→ **Problem to work on**:
Can you render every line of the records below as a JSON list of strings, one string per line, with blank lines left out?

→ **Supplied material**:
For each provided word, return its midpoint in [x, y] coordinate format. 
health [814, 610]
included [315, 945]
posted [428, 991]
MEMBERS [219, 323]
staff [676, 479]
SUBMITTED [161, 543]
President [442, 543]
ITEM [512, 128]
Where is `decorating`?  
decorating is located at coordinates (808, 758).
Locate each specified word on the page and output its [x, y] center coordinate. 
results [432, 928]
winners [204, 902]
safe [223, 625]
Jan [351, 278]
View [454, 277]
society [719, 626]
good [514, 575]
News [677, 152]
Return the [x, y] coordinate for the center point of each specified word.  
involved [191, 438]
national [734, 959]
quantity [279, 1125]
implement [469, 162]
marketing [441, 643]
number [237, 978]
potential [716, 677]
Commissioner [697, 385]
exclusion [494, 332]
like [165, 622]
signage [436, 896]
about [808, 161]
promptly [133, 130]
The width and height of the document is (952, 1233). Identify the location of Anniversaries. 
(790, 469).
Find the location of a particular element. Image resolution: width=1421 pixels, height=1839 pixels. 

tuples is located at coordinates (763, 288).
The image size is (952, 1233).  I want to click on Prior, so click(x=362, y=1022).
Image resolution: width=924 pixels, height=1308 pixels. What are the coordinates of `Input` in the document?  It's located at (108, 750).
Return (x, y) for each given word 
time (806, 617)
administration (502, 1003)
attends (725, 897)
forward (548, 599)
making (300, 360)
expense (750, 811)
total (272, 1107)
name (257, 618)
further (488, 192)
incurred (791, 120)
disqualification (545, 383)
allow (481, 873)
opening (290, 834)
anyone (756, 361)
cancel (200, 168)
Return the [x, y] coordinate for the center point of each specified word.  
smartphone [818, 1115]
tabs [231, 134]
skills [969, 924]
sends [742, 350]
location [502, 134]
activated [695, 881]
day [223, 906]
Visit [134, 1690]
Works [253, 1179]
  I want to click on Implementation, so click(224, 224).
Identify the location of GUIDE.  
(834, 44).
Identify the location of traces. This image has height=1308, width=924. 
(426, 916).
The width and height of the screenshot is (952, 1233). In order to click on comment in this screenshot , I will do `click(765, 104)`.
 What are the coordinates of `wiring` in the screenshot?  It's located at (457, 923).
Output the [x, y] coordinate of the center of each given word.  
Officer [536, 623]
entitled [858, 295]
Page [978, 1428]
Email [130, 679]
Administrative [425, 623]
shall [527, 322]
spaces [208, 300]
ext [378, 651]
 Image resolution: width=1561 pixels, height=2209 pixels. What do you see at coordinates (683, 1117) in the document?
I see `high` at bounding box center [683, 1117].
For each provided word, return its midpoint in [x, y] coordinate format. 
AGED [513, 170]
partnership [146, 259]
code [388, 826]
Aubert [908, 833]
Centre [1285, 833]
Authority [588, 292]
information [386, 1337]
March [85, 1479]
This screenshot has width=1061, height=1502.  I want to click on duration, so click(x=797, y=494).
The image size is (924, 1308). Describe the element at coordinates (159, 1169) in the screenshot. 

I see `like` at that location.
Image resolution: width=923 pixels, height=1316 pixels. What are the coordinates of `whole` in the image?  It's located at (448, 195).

→ **Response for this exercise**:
[
  "For each provided word, return its midpoint in [x, y] coordinate format. ",
  "health [814, 610]",
  "included [315, 945]",
  "posted [428, 991]",
  "MEMBERS [219, 323]",
  "staff [676, 479]",
  "SUBMITTED [161, 543]",
  "President [442, 543]",
  "ITEM [512, 128]",
  "Where is `decorating`?  ",
  "decorating is located at coordinates (808, 758).",
  "Locate each specified word on the page and output its [x, y] center coordinate. ",
  "results [432, 928]",
  "winners [204, 902]",
  "safe [223, 625]",
  "Jan [351, 278]",
  "View [454, 277]",
  "society [719, 626]",
  "good [514, 575]",
  "News [677, 152]",
  "Return the [x, y] coordinate for the center point of each specified word.  ",
  "involved [191, 438]",
  "national [734, 959]",
  "quantity [279, 1125]",
  "implement [469, 162]",
  "marketing [441, 643]",
  "number [237, 978]",
  "potential [716, 677]",
  "Commissioner [697, 385]",
  "exclusion [494, 332]",
  "like [165, 622]",
  "signage [436, 896]",
  "about [808, 161]",
  "promptly [133, 130]",
  "The width and height of the document is (952, 1233). Identify the location of Anniversaries. ",
  "(790, 469).",
  "Find the location of a particular element. Image resolution: width=1421 pixels, height=1839 pixels. ",
  "tuples is located at coordinates (763, 288).",
  "The image size is (952, 1233).  I want to click on Prior, so click(x=362, y=1022).",
  "Image resolution: width=924 pixels, height=1308 pixels. What are the coordinates of `Input` in the document?  It's located at (108, 750).",
  "Return (x, y) for each given word ",
  "time (806, 617)",
  "administration (502, 1003)",
  "attends (725, 897)",
  "forward (548, 599)",
  "making (300, 360)",
  "expense (750, 811)",
  "total (272, 1107)",
  "name (257, 618)",
  "further (488, 192)",
  "incurred (791, 120)",
  "disqualification (545, 383)",
  "allow (481, 873)",
  "opening (290, 834)",
  "anyone (756, 361)",
  "cancel (200, 168)",
  "Return the [x, y] coordinate for the center point of each specified word.  ",
  "smartphone [818, 1115]",
  "tabs [231, 134]",
  "skills [969, 924]",
  "sends [742, 350]",
  "location [502, 134]",
  "activated [695, 881]",
  "day [223, 906]",
  "Visit [134, 1690]",
  "Works [253, 1179]",
  "  I want to click on Implementation, so click(224, 224).",
  "Identify the location of GUIDE.  ",
  "(834, 44).",
  "Identify the location of traces. This image has height=1308, width=924. ",
  "(426, 916).",
  "The width and height of the screenshot is (952, 1233). In order to click on comment in this screenshot , I will do `click(765, 104)`.",
  " What are the coordinates of `wiring` in the screenshot?  It's located at (457, 923).",
  "Output the [x, y] coordinate of the center of each given word.  ",
  "Officer [536, 623]",
  "entitled [858, 295]",
  "Page [978, 1428]",
  "Email [130, 679]",
  "Administrative [425, 623]",
  "shall [527, 322]",
  "spaces [208, 300]",
  "ext [378, 651]",
  " Image resolution: width=1561 pixels, height=2209 pixels. What do you see at coordinates (683, 1117) in the document?",
  "I see `high` at bounding box center [683, 1117].",
  "For each provided word, return its midpoint in [x, y] coordinate format. ",
  "AGED [513, 170]",
  "partnership [146, 259]",
  "code [388, 826]",
  "Aubert [908, 833]",
  "Centre [1285, 833]",
  "Authority [588, 292]",
  "information [386, 1337]",
  "March [85, 1479]",
  "This screenshot has width=1061, height=1502.  I want to click on duration, so click(x=797, y=494).",
  "The image size is (924, 1308). Describe the element at coordinates (159, 1169) in the screenshot. ",
  "I see `like` at that location.",
  "Image resolution: width=923 pixels, height=1316 pixels. What are the coordinates of `whole` in the image?  It's located at (448, 195)."
]